Extend the article on Cambria Automobiles' trading update, picking up right after its final sentence.

→ **TEXT BLOCK**
· · ·

Lockdowns are having a ‘continued impact’ on the volumes of new and used cars that can be ‘sold efficiently’, listed dealer group Cambria Automobiles has revealed.
In an update to the Stock Market this morning, the group said new car retail sales were down 15.3 per cent for the five months up to the end of January.
Cambria – which operates under the Doves, Grange and Motorparks brands – represents a large portfolio of brands including Rolls Royce, McLaren, Aston Martin, Bentley and Jaguar Land Rover.
It said used car sales have been hit badly too – down 31 per cent for the group compared to the same period the year before – but gross profit per unit was actually up 16.4 per cent which has ‘partially offset’ the fall.
Aftersales revenue was down 14 per cent, but the contribution from the department was greater as costs had been cut.
Despite the falls, ‘trading performance’ was actually ahead of the same period the year before thanks to cost cutting measures taken by the company.
Cambria said: ‘This performance is a direct result of the Covid-related cost actions taken by the group in the 2019/20 financial year, combined with the board’s utilisation of government support packages including the Coronavirus Job Retention Scheme grant and business rates relief.’
However, the update warns there are difficult times ahead, especially as showrooms are closed to physical walk-in visits from customers during the March 21-plate change.
Cambria said its order bank for March was behind last year.
The company added: ‘Whilst the group’s trading performance in the first five months of the financial year is pleasing, given the potential impact that the Lockdown restrictions could have had in the period, the results have benefitted from the government support stimulus.
‘The various Lockdown and Tiering strategies, particularly through the important plate change month of March, will have a material impact on the group’s financial performance in the year to August 31 and, as a result, the board deems it prudent to continue the suspension of financial guidance to the market.’
Cambria said that even though March orders were down, the vaccine roll-out programme gives it hope and ‘an end to Lockdown 3 is in sight’.
The update added: ‘The group is working as effectively as possible in the face of the challenges outlined and continues to take a prudent approach to managing its cost base and cash flow whilst utilising all of the learnings from nationwide Lockdowns.
‘Following the work undertaken to operate safe and effective showrooms for our associates and guests in 2020, the group is confident of meeting consumer demand when allowed to welcome guests, hopefully from April 12, in line with current government guidance.’
Interim results for the half year to February 28 will be revealed on May 5.

· · ·

→ **GIVEN DATA**
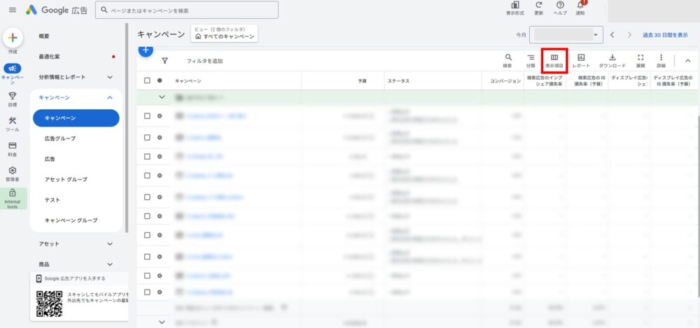Collapse the キャンペーン sidebar section
Screen dimensions: 700x328
[110, 98]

· · ·

→ **RESPONSE FOR THIS EXERCISE**
Cambria Automobiles is the 14th most profitable car dealer in the UK according to our Car Dealer Top 100 list with EBITDA profits of £17m in 2019.
Industry analyst Mike Allen, of Zeus Capital, said he sees Cambria as one of the industry’s ‘key survivors’.
He wrote today: ‘Encouragingly, trading performance for the period is ahead year on year (H1 FY20A PBT of £6.3m) albeit we acknowledge this has been largely driven by management actions on costs and government stimulus.
‘While volumes have been impacted by the current lockdown, in line with wider market trends, gross profit per unit dynamics continue to be positive aided by Cambria’s premium mix.
‘Our forecasts remain suspended for now, although we anticipate reinstating estimates when Cambria reports H1 results on May 5.
‘We remain of the view that Cambria will emerge as a survivor in an industry facing unparalleled disruption and volatility at present.
‘The group is well managed with a solid balance sheet and has performed robustly in unprecedented trading conditions, taking a prudent approach to the management of both its cost base and cash flows.’
Cambria also revealed that throughout the pandemic it had remained up to date with all its VAT payments and did not use the VAT deferral scheme.
Cambria boss Mark Lavery recently told Car Dealer that manufacturers needed to give dealers an easier ride as they were operating in ‘incredibly difficult’ conditions.
He said, in an interview you can watch above: ‘In the national sales companies there may be a lack of understanding as to what we are putting our people through every day and that’s an area certainly we all have to work hard to improve.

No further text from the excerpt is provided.